Mas que vi ao final? Uma geração alienada da política, capaz de votar em políticos da direita. Talvez eu não tenha simplesmente conseguido, nessa caminhada, produzir o que é essencial, o encontro com o Outro. Eu sei que generalizo, que eram infindáveis escolas e estudantes, que não posso de fato saber quem toquei e quem não com meus ensinamentos, mas a caminhada me levou, como diz Careri, a ser estrangeiro: visitei escolas dos mais diversos bairros, do Sarandi à Restinga. Nessa errância, aprendi os perigos de propor uma visão de esquerda numa instituição que caminhava para a direita. “Quem navega aprende os perigos do mar e do aproximar-se da costa sem dar com os baixios, mas deve saber onde parar, como construir uma relação com o território onde resolveu fundear, como desembarcar e como falar com a população autóctone, quais sinais enviar, quais palavras dizer, e como comportar-se para não vir a ser morto, evitando ser percebido como hostil, mas sim como hóspede bem-vindo. Quem navega em águas estrangeiras deve ter uma clara visão da modalidade com a qual saudar o Outro, ao ir ao seu encontro” (p.33).

A caminhada na política

Caminho junto ao mar. Eu sei que estou em segurança, mas se a metáfora de navegar e caminhar serve para algo, é para alertar aqueles que ainda estão na luta por um mundo melhor, fazendo sua caminhada, que há muitos perigos pela frente. Vejo o aspirante a candidato Flávio Bolsonaro anunciar já como pré-proposta, uma reforma previdenciária. Ele não é candidato ainda, mas quer ser; e já tem uma proposta para atrair a direita e os empresários. É contra baixios dessa natureza que a esquerda precisa se movimentar.   Eu, agora, sou apenas um observador da praia, sou um aposentado. Eu vejo no meu caminhar pela praia, em comparação com o navegar do barco do horizonte, graças a Careri, que a esquerda também deve saber onde parar.
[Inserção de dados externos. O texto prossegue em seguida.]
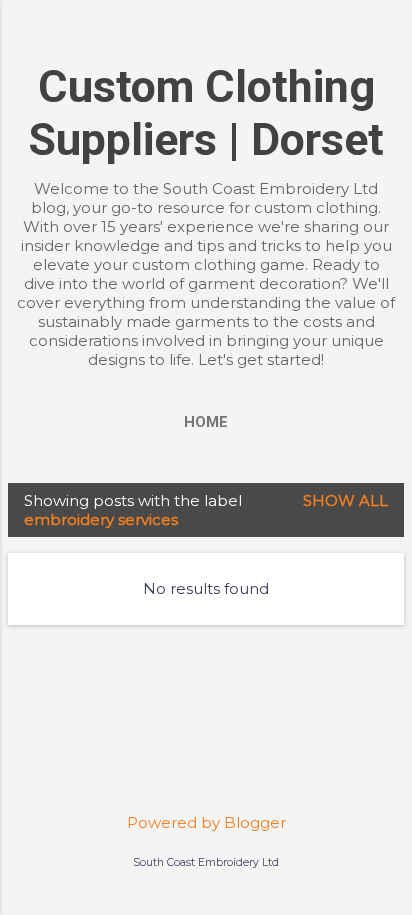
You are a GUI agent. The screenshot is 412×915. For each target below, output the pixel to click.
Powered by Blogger (206, 822)
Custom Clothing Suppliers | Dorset (206, 113)
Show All (345, 500)
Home (206, 422)
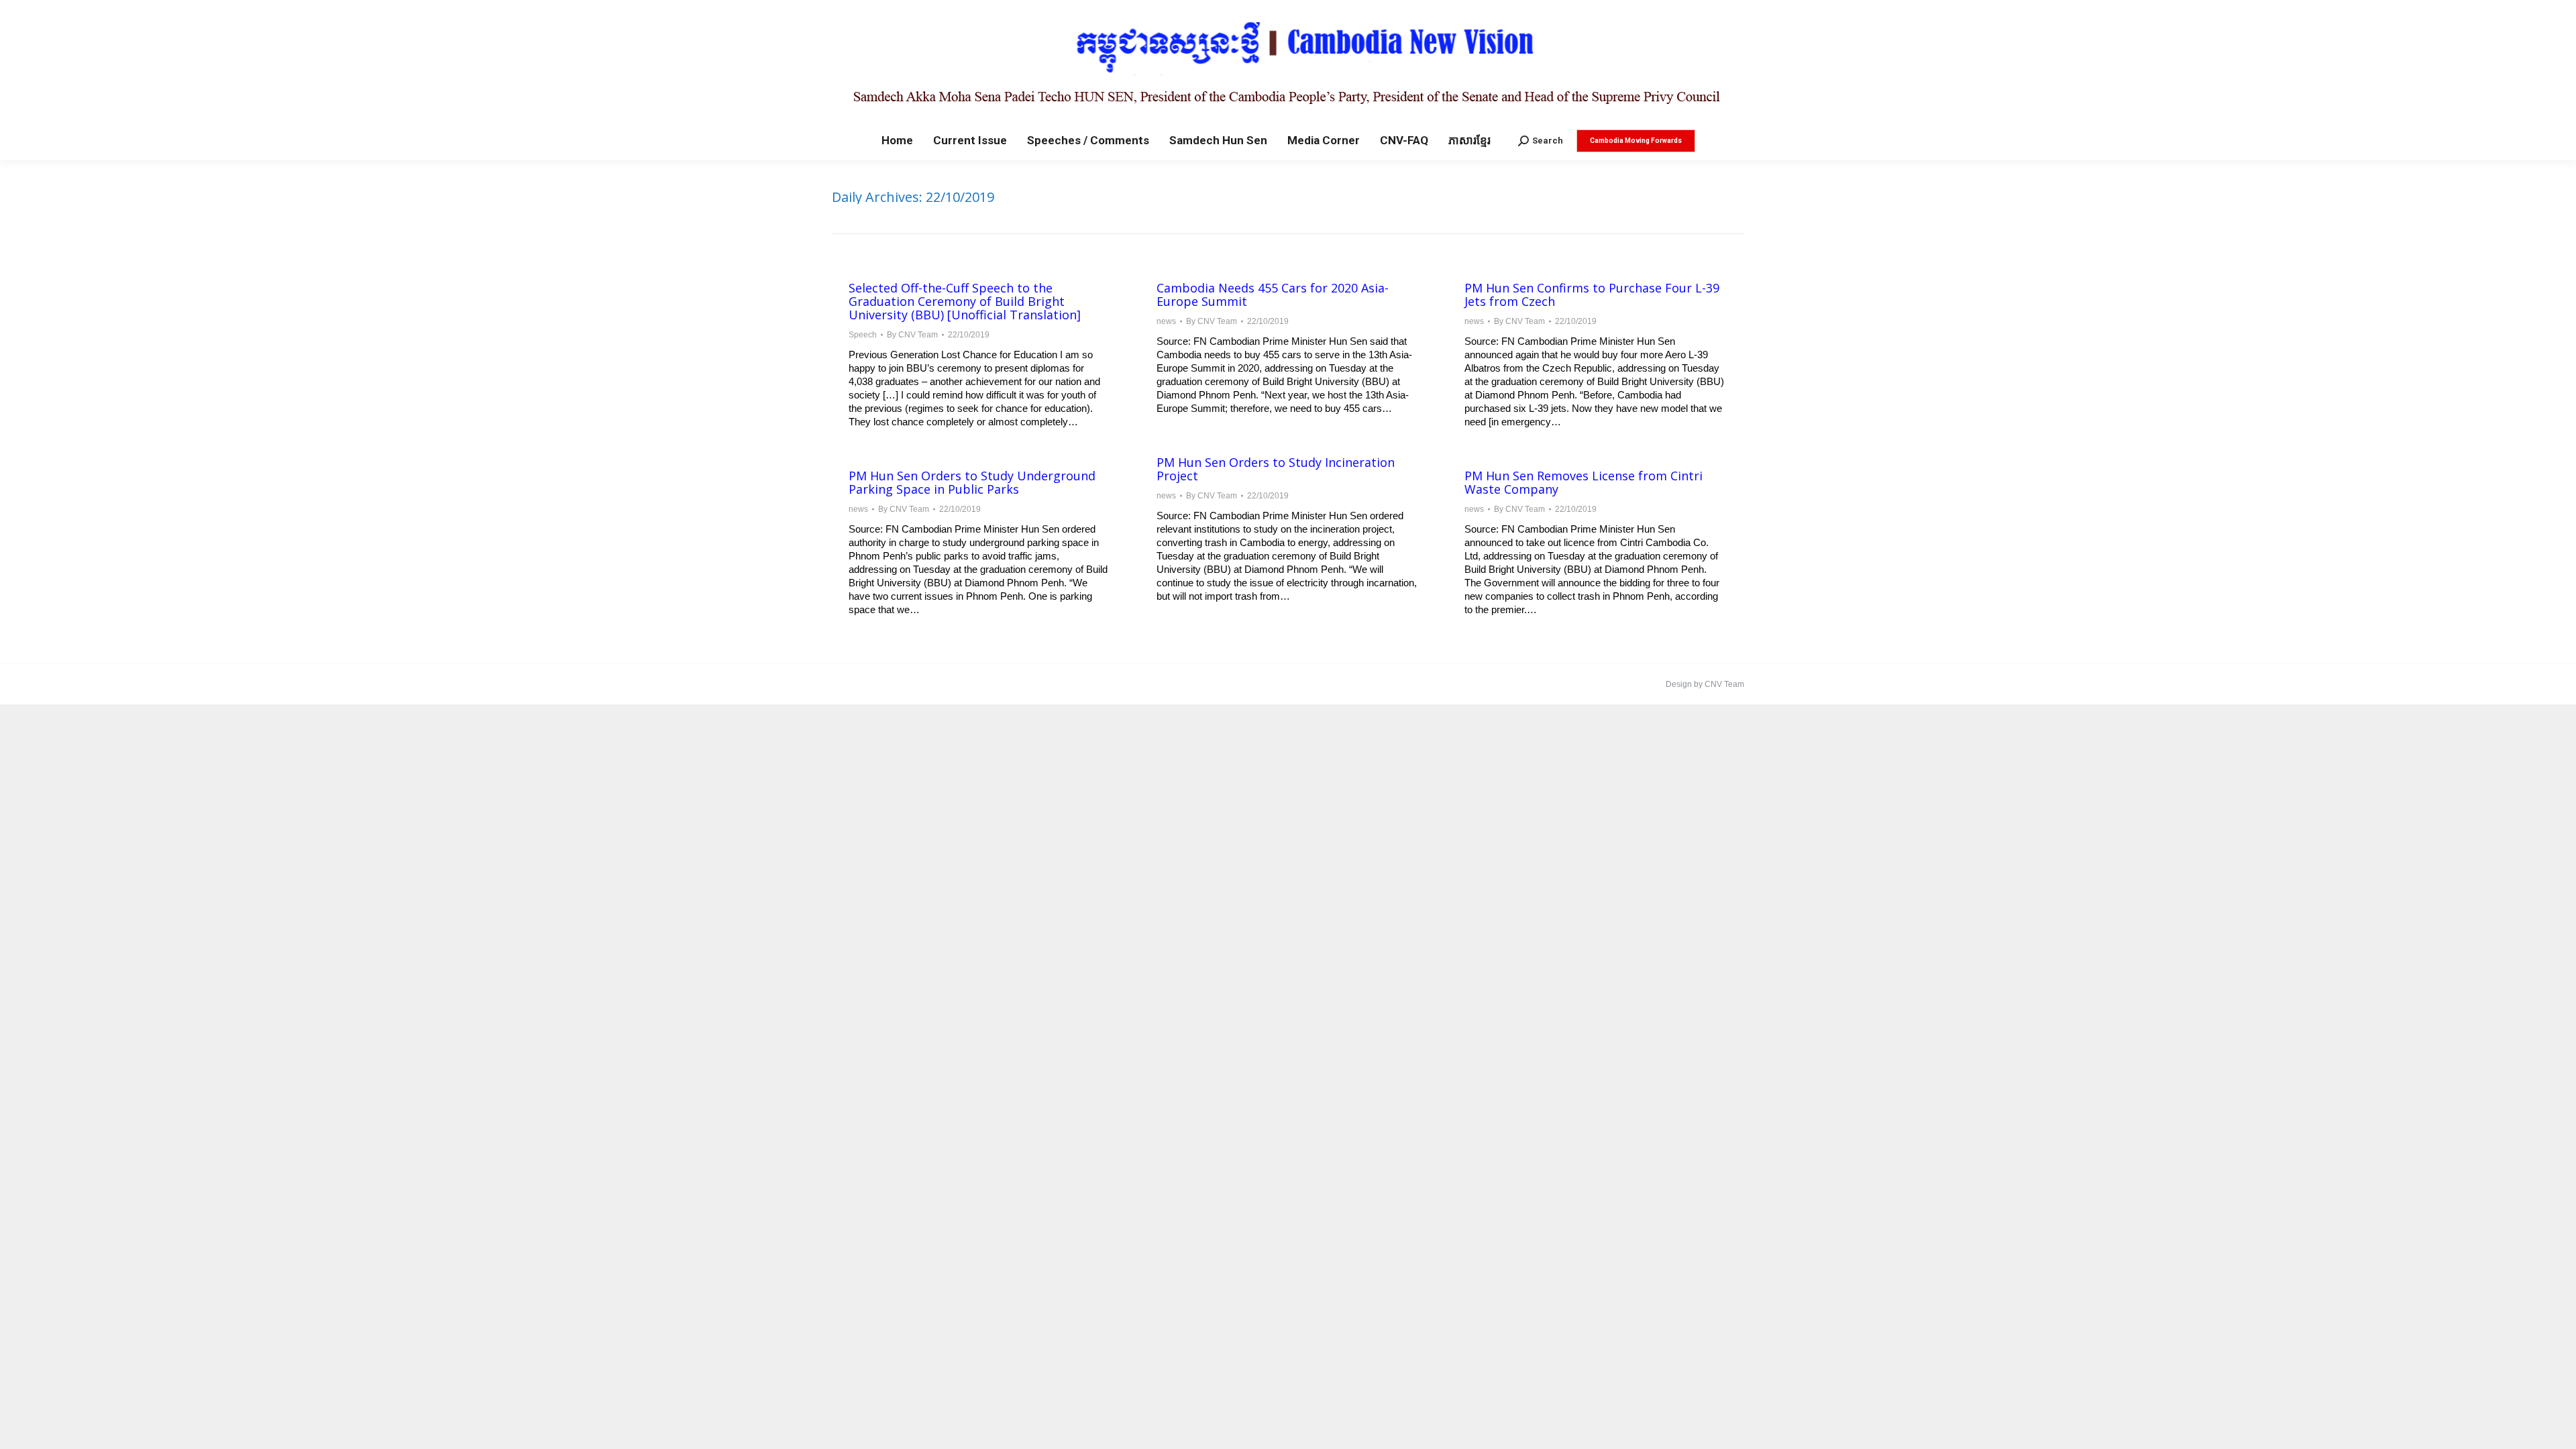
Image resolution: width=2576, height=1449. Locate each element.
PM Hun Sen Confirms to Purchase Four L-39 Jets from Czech (1591, 294)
Não é mais possível uma luta interna contra parceiros políticos, não é mais possível um embate entre quem será o cabeça de chapa. E, é preciso desembarcar, se quiser ter alguma chance de vitória, da proposta conciliatória que faz com que a esquerda ceda à direita. A terra nova em que desembarcou a esquerda nos anos 2020 é bem diferente da dos anos 80; agora, a precarização e a autoexploração se tornaram regras. E, como diz Careri, a esquerda precisa falar com a nova população, saber usar as palavras, se comunicar com essa geração superexplorada pelo capital. É preciso adaptar o discurso para não ser percebido como hostil, diz Careri.  Ir ao encontro do povo não se faz com uma amálgama da conciliação dos dominantes com os dominados, mas com uma proposta de políticas públicas para estes últimos.

Lição para esquerda

O pensamento de Careri sobre a caminhada como deriva, uma vez ampliado para o campo da política, sugere à esquerda ir ao encontro do outro, “saber aproveitar o vento significa saber usar as relações que se foi capaz de construir ao longo do caminho” (p.33). O caminho que faço agora na praia é apenas com meu cão e seu adestrador, meu horizonte reduziu-se para o espaço doméstico, ainda que observe o cenário político; já o percurso que o PT fez ao longo desses 40 anos foi em direção ao centro do espectro político, restando a partidos como o PSOL o terreno genuinamente de esquerda. Se o PT, em sua deriva, afastou-se de seu território original, agora, em terras estrangeiras, ou ultra neoliberais, precisa saber como ir ao encontro de seu eleitor.

E ele é sempre a vítima de um sistema que busca por saídas urgentes. Em sua deriva, o PT não está solitário: ele precisa buscar territórios inexplorados com os partidos que se alinham a ele, criar dispositivos de interação para habitar espaços já povoados pelo conservadorismo. “É importante navegar junto à costa e observar as paisagens, mas também entender onde descer a âncora, encontrar quem mora naquelas terras, descobrir estratégias para ir ao encontro dele, aprender a cumprimentar” (p.34). Eu caminho na praia e vou ao encontro dos conhecidos; mas caminho na cidade e encontro outros que conheço da padaria, da agropecuária, do petshop. Eu sei que em suas atividades, muitos se sentem explorados. Se eu não os ajudar a entender o mundo em que estão, eu não vou conseguir ajudar a imaginar uma saída dele.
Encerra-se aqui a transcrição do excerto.